Aucune de ces trois substances n’a encore été utilisée lors d’une exécution aux États-Unis ; par conséquent, on peut dire que le Nevada se livre à ce que quatre juges de la Cour suprême fédérale ont décrit en 2015 comme une « expérimentation humaine de facto » dans le cadre des tentatives des États appliquant la peine de mort visant à pallier leurs difficultés pour se procurer les produits qui servent lors des exécutions. Cette association de trois substances a été choisie par le directeur de l’administration pénitentiaire, après consultation du médecin-chef de celle-ci. Le 30 octobre 2017, le médecin-chef a démissionné sans préavis après à peine plus d’un an à ce poste.
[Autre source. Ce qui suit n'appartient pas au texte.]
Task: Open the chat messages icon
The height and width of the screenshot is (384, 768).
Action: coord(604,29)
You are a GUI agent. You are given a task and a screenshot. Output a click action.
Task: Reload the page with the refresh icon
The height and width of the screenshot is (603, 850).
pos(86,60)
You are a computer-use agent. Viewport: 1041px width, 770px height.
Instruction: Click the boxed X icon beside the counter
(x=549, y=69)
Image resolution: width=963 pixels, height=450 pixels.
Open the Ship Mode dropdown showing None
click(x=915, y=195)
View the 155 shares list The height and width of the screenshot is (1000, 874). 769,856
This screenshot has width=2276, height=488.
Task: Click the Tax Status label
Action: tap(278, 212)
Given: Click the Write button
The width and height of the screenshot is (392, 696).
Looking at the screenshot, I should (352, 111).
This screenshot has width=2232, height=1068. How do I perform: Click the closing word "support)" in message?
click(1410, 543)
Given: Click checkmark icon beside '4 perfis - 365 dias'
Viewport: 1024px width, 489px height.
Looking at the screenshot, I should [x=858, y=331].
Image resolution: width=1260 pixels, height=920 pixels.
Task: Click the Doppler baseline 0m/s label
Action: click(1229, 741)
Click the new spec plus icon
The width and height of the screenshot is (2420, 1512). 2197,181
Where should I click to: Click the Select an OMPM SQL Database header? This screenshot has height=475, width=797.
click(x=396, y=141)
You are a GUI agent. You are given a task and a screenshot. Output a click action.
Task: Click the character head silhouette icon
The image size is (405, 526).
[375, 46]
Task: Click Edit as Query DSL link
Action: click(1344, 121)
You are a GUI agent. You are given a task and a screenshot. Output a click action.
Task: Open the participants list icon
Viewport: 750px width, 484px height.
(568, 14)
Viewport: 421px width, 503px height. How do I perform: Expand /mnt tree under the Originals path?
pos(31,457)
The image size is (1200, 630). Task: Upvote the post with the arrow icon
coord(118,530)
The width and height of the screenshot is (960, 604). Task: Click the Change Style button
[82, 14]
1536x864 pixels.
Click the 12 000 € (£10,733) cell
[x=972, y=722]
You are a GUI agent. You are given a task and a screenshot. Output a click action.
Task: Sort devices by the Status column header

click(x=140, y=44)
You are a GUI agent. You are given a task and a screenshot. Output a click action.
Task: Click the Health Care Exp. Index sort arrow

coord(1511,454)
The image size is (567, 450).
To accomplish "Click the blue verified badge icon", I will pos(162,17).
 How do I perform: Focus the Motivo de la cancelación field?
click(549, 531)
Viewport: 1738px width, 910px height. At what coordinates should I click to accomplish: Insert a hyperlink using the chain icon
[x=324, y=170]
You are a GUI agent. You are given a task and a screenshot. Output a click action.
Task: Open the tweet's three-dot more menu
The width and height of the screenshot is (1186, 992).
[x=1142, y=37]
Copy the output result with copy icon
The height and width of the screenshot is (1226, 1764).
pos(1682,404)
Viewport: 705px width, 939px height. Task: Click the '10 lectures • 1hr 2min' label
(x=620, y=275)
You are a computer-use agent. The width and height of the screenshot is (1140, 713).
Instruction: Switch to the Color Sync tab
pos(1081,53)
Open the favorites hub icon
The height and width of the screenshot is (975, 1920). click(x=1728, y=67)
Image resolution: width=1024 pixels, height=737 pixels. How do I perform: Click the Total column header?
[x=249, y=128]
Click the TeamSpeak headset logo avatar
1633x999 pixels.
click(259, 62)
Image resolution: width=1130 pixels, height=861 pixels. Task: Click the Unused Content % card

Vingt-deux personnes ont été condamnées à mort dans le Nevada entre 2002 et 2016. Entre 1986 et 2000, le nombre de condamnations à mort prononcées dans cet État était exactement quatre fois plus élevé – 88. Cette évolution reflète une tendance générale à la diminution du recours à la peine de mort aux États-Unis depuis une dizaine d’années environ, dont toutes les autorités devraient se saisir pour que l’ensemble du pays prenne ses distances avec ce châtiment.

Si elle avait lieu, l’exécution programmée le 14 novembre serait la première réalisée sous le mandat du gouverneur Brian Sandoval. De 2002 à 2005, ce dernier était procureur général du Nevada. En mars 2005, le président George W. Bush l’a nommé juge à la cour fédérale de district du Nevada et le Sénat a validé cette nomination en octobre de la même année. Il a démissionné de ce poste dont il était titulaire à vie en 2009, s’est présenté comme candidat aux fonctions de gouverneur et a été élu 30e gouverneur du Nevada en 2010. Son mandat a été renouvelé lors des élections de 2014.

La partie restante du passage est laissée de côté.